NCPA - National Center for Policy Analysis


September 16, 2008

Mark to market accounting, which forces firms to revalue their assets to current market values even when the market is frozen or dysfunctional, and even when the assets could be held to maturity and redeemed at face value, could be the prime suspect in the downward spiral of our credit markets, says Bob McTeer, a distinguished fellow with the National Center for Policy Analysis.

For example, if a bank loan goes into default, it makes sense to write it off the books.  However, if a security trades lower because market interest rates have risen or because of problems in the market itself, requiring an immediate write-down is unduly harsh, continues McTeer. 

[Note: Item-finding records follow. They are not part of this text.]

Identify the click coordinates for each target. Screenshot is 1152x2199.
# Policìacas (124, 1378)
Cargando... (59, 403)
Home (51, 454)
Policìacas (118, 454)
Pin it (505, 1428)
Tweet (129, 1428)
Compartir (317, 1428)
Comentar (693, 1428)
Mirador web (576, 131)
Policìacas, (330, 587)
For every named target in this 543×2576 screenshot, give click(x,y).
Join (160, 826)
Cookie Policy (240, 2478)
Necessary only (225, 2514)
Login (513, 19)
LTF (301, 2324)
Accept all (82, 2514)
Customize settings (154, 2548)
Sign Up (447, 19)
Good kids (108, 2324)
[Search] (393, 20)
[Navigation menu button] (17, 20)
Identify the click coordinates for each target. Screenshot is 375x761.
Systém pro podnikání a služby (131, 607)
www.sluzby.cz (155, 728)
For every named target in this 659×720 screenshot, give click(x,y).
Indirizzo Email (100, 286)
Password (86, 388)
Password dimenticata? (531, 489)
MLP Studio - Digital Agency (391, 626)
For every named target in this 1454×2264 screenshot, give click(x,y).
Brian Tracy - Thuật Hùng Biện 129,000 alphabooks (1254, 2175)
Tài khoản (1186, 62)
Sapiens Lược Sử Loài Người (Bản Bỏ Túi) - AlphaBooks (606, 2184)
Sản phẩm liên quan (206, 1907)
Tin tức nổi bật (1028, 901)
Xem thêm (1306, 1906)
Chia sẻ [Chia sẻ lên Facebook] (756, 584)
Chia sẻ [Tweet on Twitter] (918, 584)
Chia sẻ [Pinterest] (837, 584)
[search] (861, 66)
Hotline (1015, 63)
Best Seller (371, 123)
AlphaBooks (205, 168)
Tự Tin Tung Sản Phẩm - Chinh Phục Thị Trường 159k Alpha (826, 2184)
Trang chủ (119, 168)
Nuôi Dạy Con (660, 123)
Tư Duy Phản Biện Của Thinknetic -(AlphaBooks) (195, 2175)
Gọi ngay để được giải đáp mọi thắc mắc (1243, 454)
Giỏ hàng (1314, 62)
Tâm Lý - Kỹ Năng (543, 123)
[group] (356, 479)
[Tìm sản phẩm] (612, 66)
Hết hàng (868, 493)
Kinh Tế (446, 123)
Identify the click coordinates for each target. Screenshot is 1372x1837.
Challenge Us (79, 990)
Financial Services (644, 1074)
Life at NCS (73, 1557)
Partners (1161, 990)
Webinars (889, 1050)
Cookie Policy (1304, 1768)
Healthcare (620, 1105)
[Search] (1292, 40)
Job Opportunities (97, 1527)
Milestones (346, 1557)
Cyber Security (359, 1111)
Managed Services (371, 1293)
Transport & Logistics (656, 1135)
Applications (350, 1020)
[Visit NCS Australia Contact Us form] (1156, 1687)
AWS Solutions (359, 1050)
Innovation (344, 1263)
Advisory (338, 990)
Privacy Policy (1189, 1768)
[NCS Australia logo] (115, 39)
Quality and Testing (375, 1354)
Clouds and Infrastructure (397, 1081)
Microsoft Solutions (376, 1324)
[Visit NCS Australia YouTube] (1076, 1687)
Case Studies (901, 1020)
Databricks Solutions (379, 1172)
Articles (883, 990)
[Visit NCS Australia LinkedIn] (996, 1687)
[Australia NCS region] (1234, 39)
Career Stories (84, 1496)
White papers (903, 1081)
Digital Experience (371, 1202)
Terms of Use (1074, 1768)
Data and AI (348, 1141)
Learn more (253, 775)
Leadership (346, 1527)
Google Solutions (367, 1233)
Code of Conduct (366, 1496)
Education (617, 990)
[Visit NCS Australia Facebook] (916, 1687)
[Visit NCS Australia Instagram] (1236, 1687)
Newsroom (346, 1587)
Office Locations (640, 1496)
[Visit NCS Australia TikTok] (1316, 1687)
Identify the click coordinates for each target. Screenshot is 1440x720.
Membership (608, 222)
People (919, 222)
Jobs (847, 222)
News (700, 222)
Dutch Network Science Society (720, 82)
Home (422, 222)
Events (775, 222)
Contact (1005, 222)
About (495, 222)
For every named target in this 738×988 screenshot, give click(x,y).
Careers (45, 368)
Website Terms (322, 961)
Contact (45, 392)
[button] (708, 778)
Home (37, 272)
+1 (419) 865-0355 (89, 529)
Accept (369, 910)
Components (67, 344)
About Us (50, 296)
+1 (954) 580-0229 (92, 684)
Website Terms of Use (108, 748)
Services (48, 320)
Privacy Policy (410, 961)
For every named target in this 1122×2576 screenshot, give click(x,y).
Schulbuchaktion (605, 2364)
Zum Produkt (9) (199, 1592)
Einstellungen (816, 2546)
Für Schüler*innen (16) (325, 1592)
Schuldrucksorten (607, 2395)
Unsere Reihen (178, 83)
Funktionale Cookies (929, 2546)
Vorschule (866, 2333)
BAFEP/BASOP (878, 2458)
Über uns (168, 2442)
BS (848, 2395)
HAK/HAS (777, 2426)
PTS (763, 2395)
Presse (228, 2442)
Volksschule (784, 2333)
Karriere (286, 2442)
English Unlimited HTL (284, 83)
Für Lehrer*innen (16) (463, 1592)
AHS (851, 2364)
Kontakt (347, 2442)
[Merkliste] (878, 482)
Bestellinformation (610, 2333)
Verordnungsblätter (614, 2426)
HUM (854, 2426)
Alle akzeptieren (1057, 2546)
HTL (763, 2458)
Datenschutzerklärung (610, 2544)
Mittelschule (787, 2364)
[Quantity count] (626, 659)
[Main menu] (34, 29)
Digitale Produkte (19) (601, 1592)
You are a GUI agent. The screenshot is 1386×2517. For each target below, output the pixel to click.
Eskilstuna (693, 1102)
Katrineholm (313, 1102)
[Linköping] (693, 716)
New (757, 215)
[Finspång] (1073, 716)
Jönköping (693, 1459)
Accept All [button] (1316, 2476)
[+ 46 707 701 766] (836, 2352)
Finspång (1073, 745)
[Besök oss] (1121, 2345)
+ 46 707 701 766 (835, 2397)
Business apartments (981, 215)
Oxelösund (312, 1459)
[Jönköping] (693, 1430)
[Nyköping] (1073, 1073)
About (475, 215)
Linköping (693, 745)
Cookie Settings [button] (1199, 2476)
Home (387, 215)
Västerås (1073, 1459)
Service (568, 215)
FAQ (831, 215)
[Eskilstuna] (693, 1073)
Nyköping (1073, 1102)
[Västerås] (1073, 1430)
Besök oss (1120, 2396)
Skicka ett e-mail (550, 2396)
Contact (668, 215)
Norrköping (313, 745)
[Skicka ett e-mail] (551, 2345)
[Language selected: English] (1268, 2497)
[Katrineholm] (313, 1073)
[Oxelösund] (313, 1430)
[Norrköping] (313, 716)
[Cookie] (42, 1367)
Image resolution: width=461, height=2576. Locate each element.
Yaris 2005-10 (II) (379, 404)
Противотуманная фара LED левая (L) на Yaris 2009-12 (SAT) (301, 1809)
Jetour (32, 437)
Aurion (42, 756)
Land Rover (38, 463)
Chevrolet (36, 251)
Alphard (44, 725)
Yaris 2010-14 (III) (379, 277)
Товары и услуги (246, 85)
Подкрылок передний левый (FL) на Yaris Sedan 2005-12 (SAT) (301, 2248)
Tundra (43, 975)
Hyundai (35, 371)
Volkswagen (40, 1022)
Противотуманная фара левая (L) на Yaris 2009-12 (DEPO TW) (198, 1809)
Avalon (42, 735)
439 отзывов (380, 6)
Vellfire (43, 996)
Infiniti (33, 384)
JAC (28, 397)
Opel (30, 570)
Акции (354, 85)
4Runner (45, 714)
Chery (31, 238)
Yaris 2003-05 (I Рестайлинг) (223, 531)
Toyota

Since capital is usually, and legitimately, a small percentage of assets, it can easily go to zero and a perfectly sound institution can be declared insolvent and taken over by its insurer or some other government agencies:

  • "Prompt corrective action" also makes the matter worse by allowing the authorities to pull the trigger before capital reaches zero.
  • Its purpose is to reduce the cost of "resolving" (taking over) troubled institutions, but what it amounts to is shooting the sick and wounded to expedite the burial.
  • Efficiency and cost effectiveness trumps fairness.
  • Mark to market rules and strict ratings may be appropriate (though unfair) in the good times as a means of preparing institutions for the bad times, but that doesn't mean they should be rigidly applied or even tightened up during the bad times.

However, critics of some mild regulatory forbearance will no doubt cite transparency as essential, but the two can go together, says McTeer.

It is time for common sense to come before accounting purity and cut our losses.  It's one thing to become a victim of a bad loan or a bad company.  It's quite another thing to become a victim of unnecessarily strict accounting rules, concludes McTeer.